_What the exercise asks_. Count the lines in the entries below that contain the word "dropdown". Give only that number.

_Dataset entries_.
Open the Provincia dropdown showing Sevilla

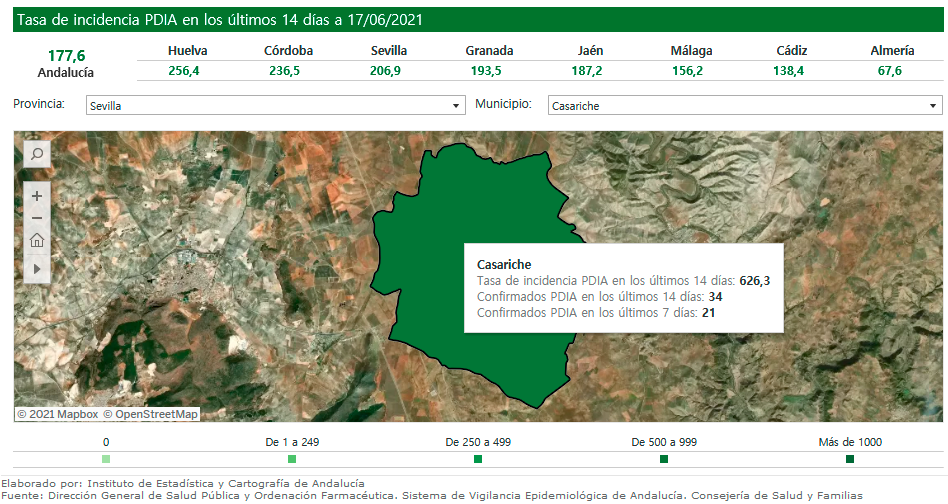click(x=275, y=105)
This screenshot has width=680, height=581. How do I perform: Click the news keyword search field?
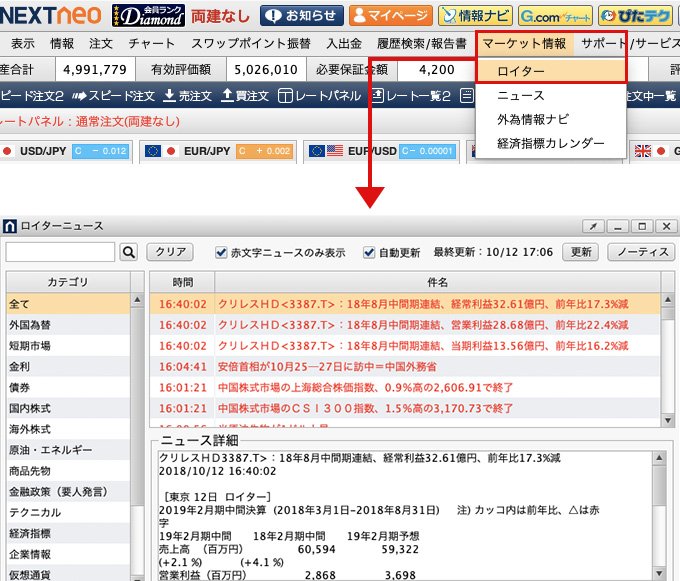[x=60, y=252]
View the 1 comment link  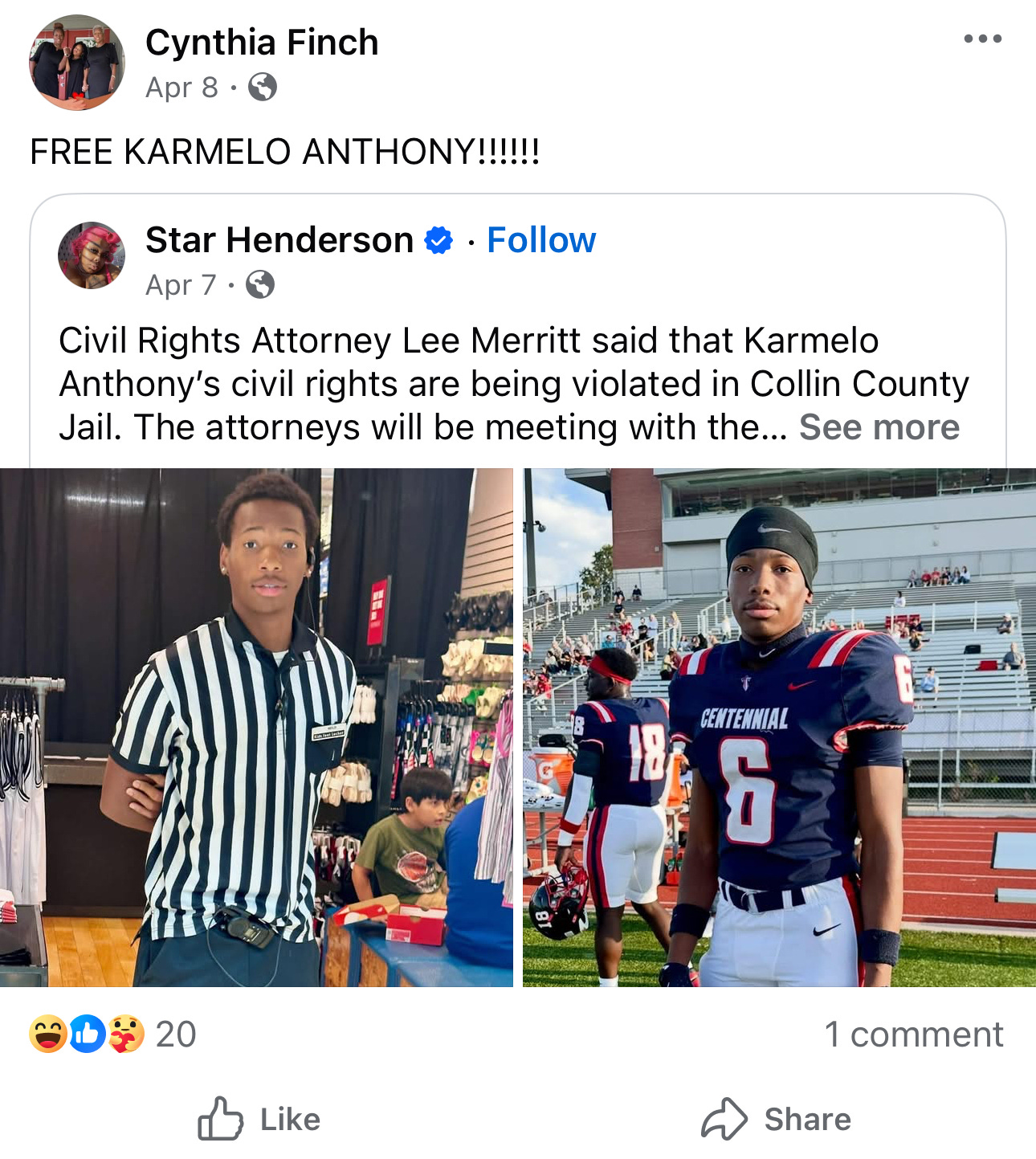[914, 1035]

_Complete answer_. 1